Please contact Neal Desai at ndesai@npca.org for photos of the California red-legged frog, San Francisco garter snake, golf course flooding, and a video link of golf course water pumping.

Background

The study published last month by independent scientists and engineers says that the most cost-effective option for Sharp Park is to remove the golf course and restore the functions of the original natural ecosystem, which will also provide the most benefit to endangered species. Experts on coastal lagoon ecosystems prepared the restoration study, an 18-month assessment of Laguna Salada and Sanchez Creek. The report makes several key findings:

• Restoring Sharp Park is the cheapest public option, particularly compared to the San Francisco Park Department plan or the option of maintaining the status quo.

• Restoring the natural processes of the lagoon and surrounding wetlands will provide the best flood protection for neighbors against sea-level rise and coastal storm events.

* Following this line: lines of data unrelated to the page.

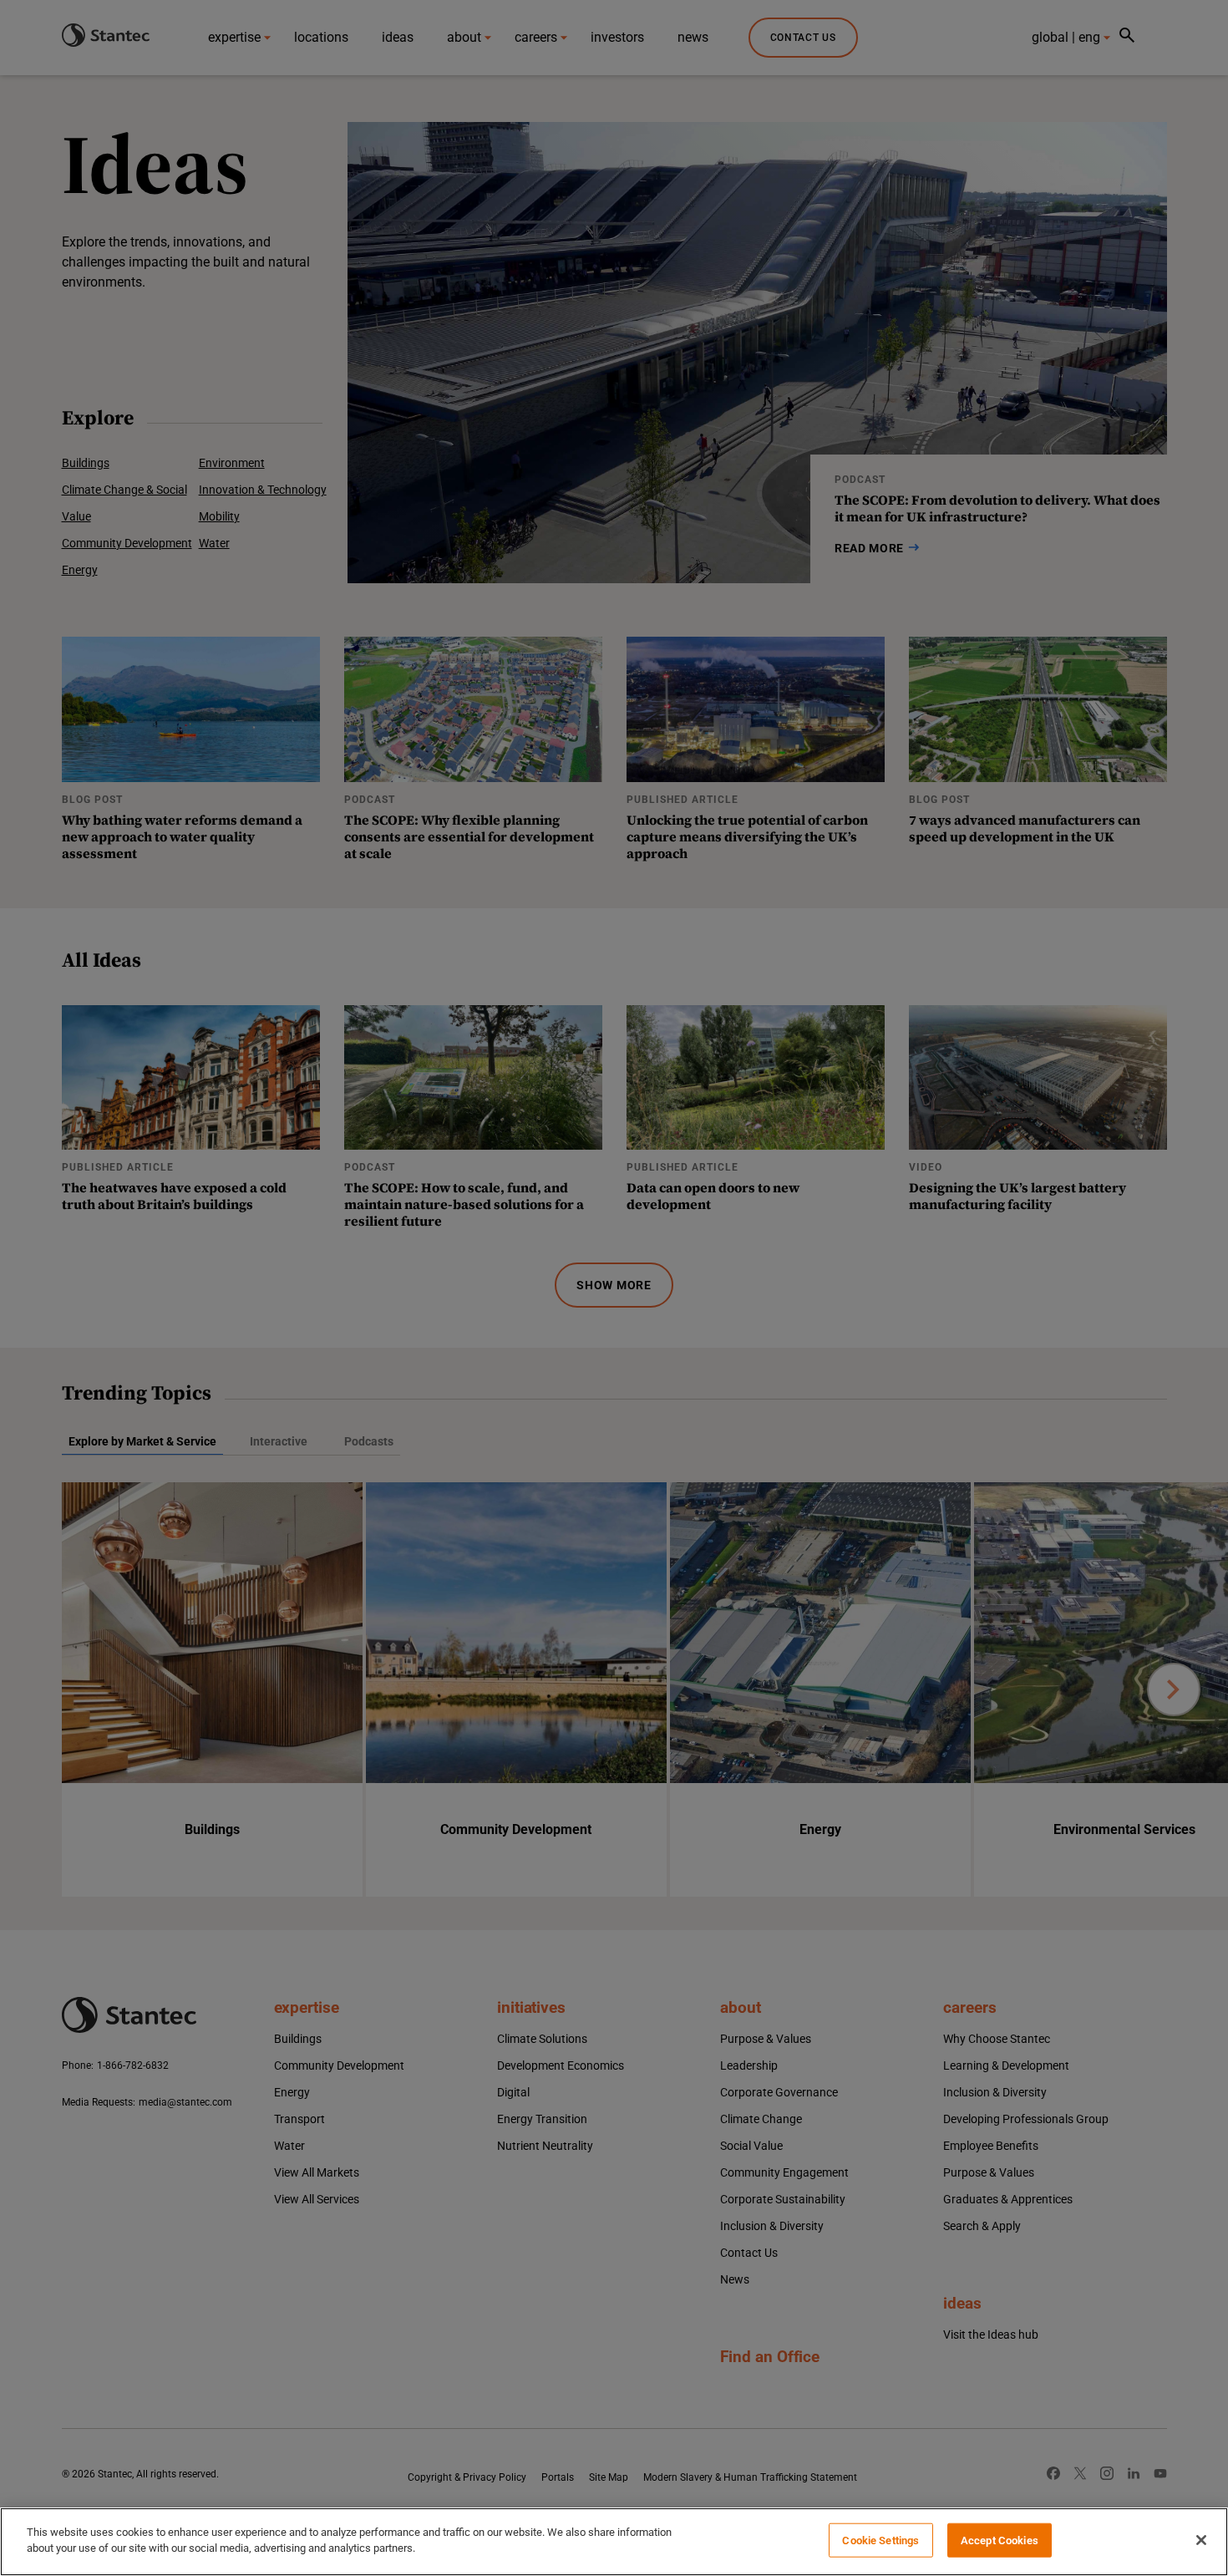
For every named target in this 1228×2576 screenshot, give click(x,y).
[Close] (1201, 2540)
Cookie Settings (880, 2540)
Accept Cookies (999, 2540)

• Removing the golf course to restore habitat to the east of the lagoon is essential for the long-term sustainability of endangered species found on the site.

The new restoration alternative would allow beneficial natural processes to reconfigure the Laguna Salada wetlands and beach to a natural dynamic, providing the most benefit to endangered species, protecting the beach from erosion, ensuring resilience and adaptivity for habitat to respond to sea-level rise, and improving flood protection for adjacent residential areas, all with lower long-term costs and maintenance requirements. The authors and peer reviewers of the report have unparalleled expertise in Bay Area coastal and aquatic ecology and wildlife, hydrology, coastal engineering and ecosystem restoration.

The report findings clear up some common misconceptions put forth by supporters of the golf course and the Park Department. Among the report findings:

• Laguna Salada was historically a brackish-fresh water lagoon, not a saline tidal lagoon, and supported thriving populations of the garter snake and red-legged frog;

• The golf course did not "create" freshwater habitat for the frog and snake;

• The sea wall is not necessary for protecting endangered species habitat or preventing flooding of neighborhoods; it in fact contributes to flood risk and the unsustainable character of the existing land use.

The new restoration plan is estimated to cost about $5 million over a 50-year time frame. In contrast, the Park Department preferred plan would drain taxpayers of between $12 million and $18 million in short-term costs (including seawall construction) along with hundreds of thousands of dollars per year for infrastructure operations and maintenance, and continuing liability for fines for Endangered Species Act violations.

Some of the Park Department’s working-group statements are unsupported by science and contradict the conclusions of coastal restoration experts. The claim that endangered species and golf "could be compatible" is unexplained, and the peer-reviewed report shows maintaining the golf course is not compatible with protecting endangered species at the site, since the Park Department "restoration" plan would squeeze endangered species habitats between the golf course and the seawall in the area most vulnerable to salinity intrusion. The working group adopts a misguided Park Department recommendation to dredge the lagoon to reduce sediment, ignoring the fact that loss of open-water habitat is caused by artificial pumping down of the lagoon to maintain the golf course, not sedimentation. Dredging is extremely expensive, damaging to endangered species habitat, and unnecessary; the preferred solution is raising lagoon water levels, allowing wetlands to expand and spread eastward where the golf course is currently located.